やっと言えたお礼の言葉に重たかった胸のモヤモヤも今ではスッキリしている。気分も…凄く落ち着いてる。
「さて、寝るか……。」
今ならぐっすりと眠れるかもしれない。私は来たる次の日に向け、部屋に戻ってベッドの中へと入った。
私の予想は的中して、ものの数秒で私の意識は夢の中へと入っていった。
●●●
「今、なんて言った?」
次の日の朝。宿で提供された簡単な朝食を摂り終わり、出立に向けて身なりを整える中、リリィが私に詰め寄った。
そんなリリィに私は「だから」とさっき言った言葉を再び口に出した。
「その…やってみようかなって…勇者っていうやつ。」
「…マツリ……どうしたの?いや、私としてはやる気になってくれて嬉しい限りだけど……。」
「どうも何も…やらないと帰れないし、私はその為に召喚されたんでしょ?…そりゃあ私に出来る事なんてたかがしれてるかもしれないけど……やれる事はやってみようかなって思っただけ。…ダメ?」
「そんな…そんな事ないわよ!大丈夫!私もいるんだし、二人で頑張っていきましょう!」
「ちょ、いきなり抱き着かないでよ!!」
「嬉しいんだから許して!!マツリーーー!!!」
「も、もう!落ち着いてよ…!…そ、それより、次はどこに行くの?」
「おっと、いけない。いけない。次に行くのは……『職の街 アステリ』という所よ。ここより少し大きい街なの。まずはそこに向かうわよ。」
「うん、分かった。」
「あ、けどその前に……これ、使って。」
「これ?……これって……、」
「服よ。流石にその恰好だと目立つでしょ。適当に選んだやつだから趣味に合わないかもしれないけど。」
「そんな……ありがとう、リリィ。凄く嬉しいよ!」
そう言いながら手渡してくれたのは淡い色のシャツとズボン、ブーツに大きめのマントだった。正直これには助かった。何せ今現在の服装は店で働いてる時の恰好で、何かと目立っていたのは事実だからだ。

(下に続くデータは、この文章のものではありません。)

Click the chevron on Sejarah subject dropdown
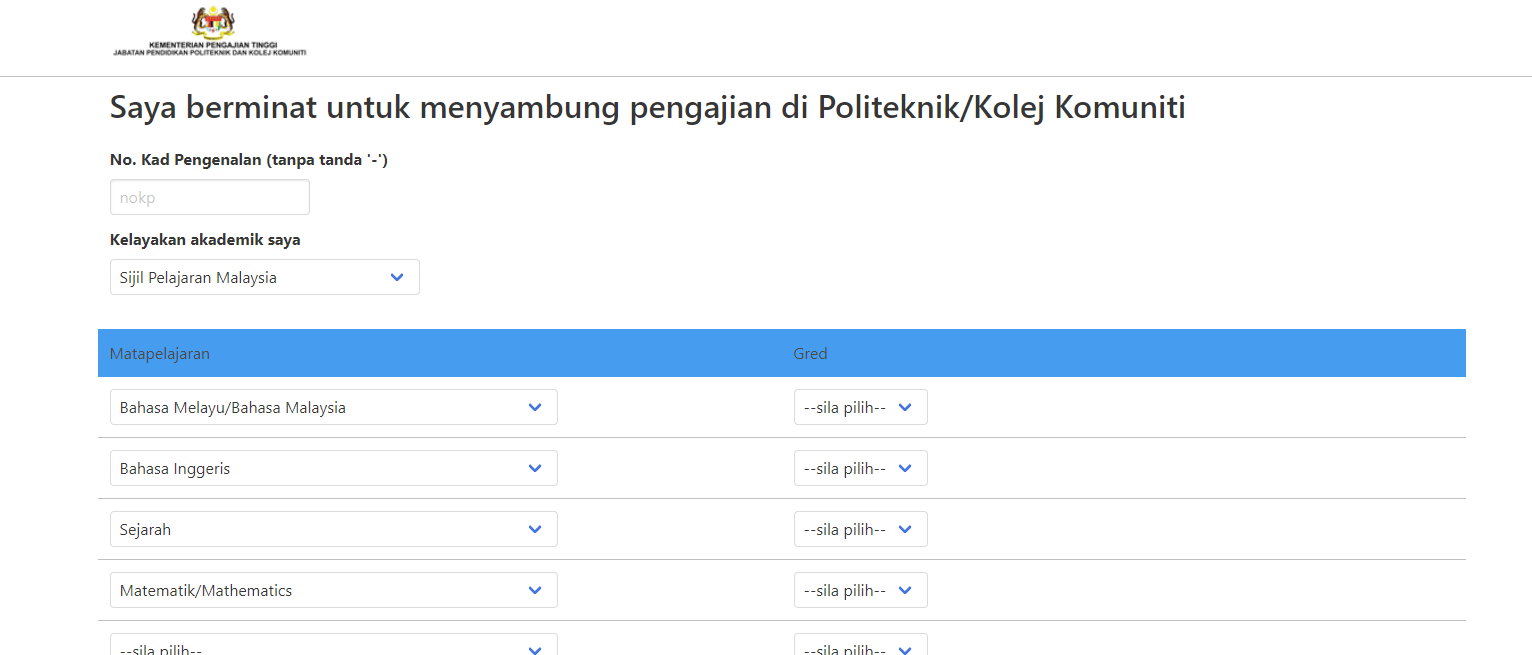The image size is (1532, 655). [535, 529]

受け取った服装に袖を通し、着ていた服は貰った服が入っていた袋に丁寧に畳んで入れた。
「よし、これでいいかな。」
「うん。似合ってるじゃない。旅するって感じ。」
「何それ。」
身支度を整えた私とリリィは目的地を確認すると世話になった宿の主人と女の子に別れの挨拶をして、宿を後にした。
気のせいか、昨日より晴れ晴れとした気持ちだ。スッキリして、外の空気も心なしか清々しい気がする。
「さ、行くわよ。目指すは『職の街 アステリ』!ボーっとしてると置いていくわよ~!」
「はいはい。行くってばー!」
足取り軽く先を歩いていくリリィ。そのリリィに置いていかれない様に私も歩き出す。
勇者として、自分に何が出来るかどうか分からないけど……今はやれる事をやっていくしかない。
私は昨日より軽くなった足先を一歩、前へと出した。